▶ Work instructions:
Copy the material below line for line, with no changes to any character, spacing, or order.

▶ Material to process:
#####
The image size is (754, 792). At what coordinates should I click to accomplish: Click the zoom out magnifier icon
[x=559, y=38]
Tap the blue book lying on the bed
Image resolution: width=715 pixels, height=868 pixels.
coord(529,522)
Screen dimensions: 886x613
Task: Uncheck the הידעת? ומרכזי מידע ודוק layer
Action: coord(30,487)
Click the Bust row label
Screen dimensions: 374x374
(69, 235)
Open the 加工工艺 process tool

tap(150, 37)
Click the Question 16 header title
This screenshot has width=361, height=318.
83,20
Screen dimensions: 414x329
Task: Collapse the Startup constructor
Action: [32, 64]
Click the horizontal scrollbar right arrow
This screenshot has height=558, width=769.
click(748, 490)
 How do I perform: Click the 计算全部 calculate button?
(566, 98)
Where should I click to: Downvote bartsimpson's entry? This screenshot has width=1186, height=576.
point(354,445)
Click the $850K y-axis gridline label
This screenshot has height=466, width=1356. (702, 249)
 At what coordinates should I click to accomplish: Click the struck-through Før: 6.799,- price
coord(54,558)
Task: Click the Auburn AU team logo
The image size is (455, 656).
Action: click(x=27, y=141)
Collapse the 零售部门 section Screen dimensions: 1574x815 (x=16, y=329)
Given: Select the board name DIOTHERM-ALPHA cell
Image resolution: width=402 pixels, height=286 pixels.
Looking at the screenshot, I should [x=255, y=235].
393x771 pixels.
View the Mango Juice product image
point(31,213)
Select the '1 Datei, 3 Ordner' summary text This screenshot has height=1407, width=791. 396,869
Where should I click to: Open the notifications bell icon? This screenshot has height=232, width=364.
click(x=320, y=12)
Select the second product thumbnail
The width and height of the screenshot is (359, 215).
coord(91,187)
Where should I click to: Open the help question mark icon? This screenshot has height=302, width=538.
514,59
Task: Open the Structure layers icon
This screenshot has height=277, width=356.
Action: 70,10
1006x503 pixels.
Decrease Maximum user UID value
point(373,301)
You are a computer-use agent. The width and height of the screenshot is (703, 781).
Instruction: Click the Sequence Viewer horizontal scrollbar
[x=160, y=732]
#####
▶ Completed task:
The image size is (754, 792). At what coordinates should I click to accomplish: Click the zoom out magnifier icon
[x=559, y=38]
Tap the blue book lying on the bed
Image resolution: width=715 pixels, height=868 pixels.
coord(529,522)
Screen dimensions: 886x613
Task: Uncheck the הידעת? ומרכזי מידע ודוק layer
Action: coord(30,487)
Click the Bust row label
Screen dimensions: 374x374
(69, 235)
Open the 加工工艺 process tool

tap(150, 37)
Click the Question 16 header title
This screenshot has width=361, height=318.
83,20
Screen dimensions: 414x329
Task: Collapse the Startup constructor
Action: [32, 64]
Click the horizontal scrollbar right arrow
This screenshot has height=558, width=769.
click(748, 490)
 How do I perform: Click the 计算全部 calculate button?
(566, 98)
Where should I click to: Downvote bartsimpson's entry? This screenshot has width=1186, height=576.
point(354,445)
Click the $850K y-axis gridline label
This screenshot has height=466, width=1356. (702, 249)
 At what coordinates should I click to accomplish: Click the struck-through Før: 6.799,- price
coord(54,558)
Task: Click the Auburn AU team logo
The image size is (455, 656).
Action: click(x=27, y=141)
Collapse the 零售部门 section Screen dimensions: 1574x815 (x=16, y=329)
Given: Select the board name DIOTHERM-ALPHA cell
Image resolution: width=402 pixels, height=286 pixels.
Looking at the screenshot, I should [x=255, y=235].
393x771 pixels.
View the Mango Juice product image
point(31,213)
Select the '1 Datei, 3 Ordner' summary text This screenshot has height=1407, width=791. 396,869
Where should I click to: Open the notifications bell icon? This screenshot has height=232, width=364.
click(x=320, y=12)
Select the second product thumbnail
The width and height of the screenshot is (359, 215).
coord(91,187)
Where should I click to: Open the help question mark icon? This screenshot has height=302, width=538.
514,59
Task: Open the Structure layers icon
This screenshot has height=277, width=356.
Action: 70,10
1006x503 pixels.
Decrease Maximum user UID value
point(373,301)
You are a computer-use agent. The width and height of the screenshot is (703, 781).
Instruction: Click the Sequence Viewer horizontal scrollbar
[x=160, y=732]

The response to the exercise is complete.